You cannot successfully top-down ban usury. The only was to eliminate it is to get people to voluntarily refuse to participate both as borrower or lender despite the fact that doing so is potentially profitable.
It will never happen, unless you want a static universe. They tried banning usury in the Middle (Dark) Ages, and economic growth became static or declined.
I do not feel like explaining. Assemble the puzzle based on my past writings (but I've seen that you haven't quite assimilated all my writings).
It depends on your definition of slavery. My definition is broad and that is humans will never be equal, so some will always be subservient to others. Society can mask this as social obligations, slave level wages, or whatever, that is still slavery in my definition. I am a tax slave to Uncle Sam. People who think they are free even when they are not, are a form of satiated slave (Stockholm Syndrome being another example of that phenomenon).

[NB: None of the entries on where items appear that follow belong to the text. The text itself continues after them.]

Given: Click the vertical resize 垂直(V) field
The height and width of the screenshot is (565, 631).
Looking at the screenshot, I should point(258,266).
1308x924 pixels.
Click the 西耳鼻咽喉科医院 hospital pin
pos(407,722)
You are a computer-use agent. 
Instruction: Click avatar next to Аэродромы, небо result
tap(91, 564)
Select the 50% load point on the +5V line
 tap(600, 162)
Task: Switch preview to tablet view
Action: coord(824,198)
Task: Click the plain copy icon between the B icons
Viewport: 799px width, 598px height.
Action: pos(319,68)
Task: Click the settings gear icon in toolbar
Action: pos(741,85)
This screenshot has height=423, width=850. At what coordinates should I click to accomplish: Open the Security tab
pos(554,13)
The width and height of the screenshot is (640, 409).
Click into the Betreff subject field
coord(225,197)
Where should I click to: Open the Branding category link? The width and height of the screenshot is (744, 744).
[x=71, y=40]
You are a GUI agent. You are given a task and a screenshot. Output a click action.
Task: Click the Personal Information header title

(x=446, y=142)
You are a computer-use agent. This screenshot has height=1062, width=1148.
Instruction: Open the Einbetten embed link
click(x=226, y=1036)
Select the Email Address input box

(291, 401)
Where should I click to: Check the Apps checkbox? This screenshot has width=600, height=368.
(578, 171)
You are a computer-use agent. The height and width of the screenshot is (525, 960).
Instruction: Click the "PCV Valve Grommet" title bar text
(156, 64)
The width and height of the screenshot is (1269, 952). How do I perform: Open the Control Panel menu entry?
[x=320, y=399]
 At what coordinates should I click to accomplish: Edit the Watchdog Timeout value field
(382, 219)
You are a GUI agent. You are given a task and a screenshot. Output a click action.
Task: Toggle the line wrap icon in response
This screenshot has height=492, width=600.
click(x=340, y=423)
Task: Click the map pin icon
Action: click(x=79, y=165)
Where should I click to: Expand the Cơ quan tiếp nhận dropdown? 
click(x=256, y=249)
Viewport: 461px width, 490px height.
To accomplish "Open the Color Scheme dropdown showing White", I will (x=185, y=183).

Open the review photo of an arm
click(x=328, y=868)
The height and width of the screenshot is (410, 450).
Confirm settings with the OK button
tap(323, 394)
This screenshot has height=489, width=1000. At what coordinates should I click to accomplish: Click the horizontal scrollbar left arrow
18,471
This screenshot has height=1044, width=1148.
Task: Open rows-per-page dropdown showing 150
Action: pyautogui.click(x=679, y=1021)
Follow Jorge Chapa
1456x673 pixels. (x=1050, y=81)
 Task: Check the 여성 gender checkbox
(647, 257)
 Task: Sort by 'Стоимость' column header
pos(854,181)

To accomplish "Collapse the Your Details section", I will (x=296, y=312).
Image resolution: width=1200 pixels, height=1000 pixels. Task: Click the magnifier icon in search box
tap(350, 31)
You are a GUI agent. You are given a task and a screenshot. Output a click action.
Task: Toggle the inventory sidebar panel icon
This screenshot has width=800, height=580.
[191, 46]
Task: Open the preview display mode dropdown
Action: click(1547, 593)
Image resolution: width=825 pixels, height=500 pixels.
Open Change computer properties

Your definition of slavery is simply another way of saying that we will never be entirely free. This is true. However, it ignores the fact that there are degrees of slavery. We can approach freedom gradually over time. Freedom can progress.
I didn't ignore that. I wrote it depends on your definition of slavery.
Technology (you call this knowledge) is what drives the level of freedom we have, and I have said that for years. I am surprised you would forget.
Physical slavery was required when most labor was fungible, menial labor. That is what my entire thesis that you quoted in the OP of Economic Devastation. How could you forget?
I understand your arguments that large concentrations of capital were required to facilitate the industrial revolution and that usury and fractional reserve were a necessary part of this process. I agree with it. However, this is just another example of the need for some level of top-down control when knowledge is lacking. At the time and even today there are a lack of options outside of usury when it comes to concentrating funds for large scale projects. The current lack of options does not mean usury is desirable or forever necessary. It simply means we lack the knowledge to move on to a superior system. We are not yet ready to eliminate usury.
However, I believe the knowledge is coming. We will eventually be able to create a society with lower levels of top-down oppression. It is not a process of absolute but rather incremental change.
And the transformation can be as I have described many times that we won't need to aggregate capital, because technology will enable maximum division of labor to coordinate without Theory of the Firm Coasian costs, because of decentralization technology of which the Inverse Commons of open source is a main component. Refer to my prior writings for the cited references.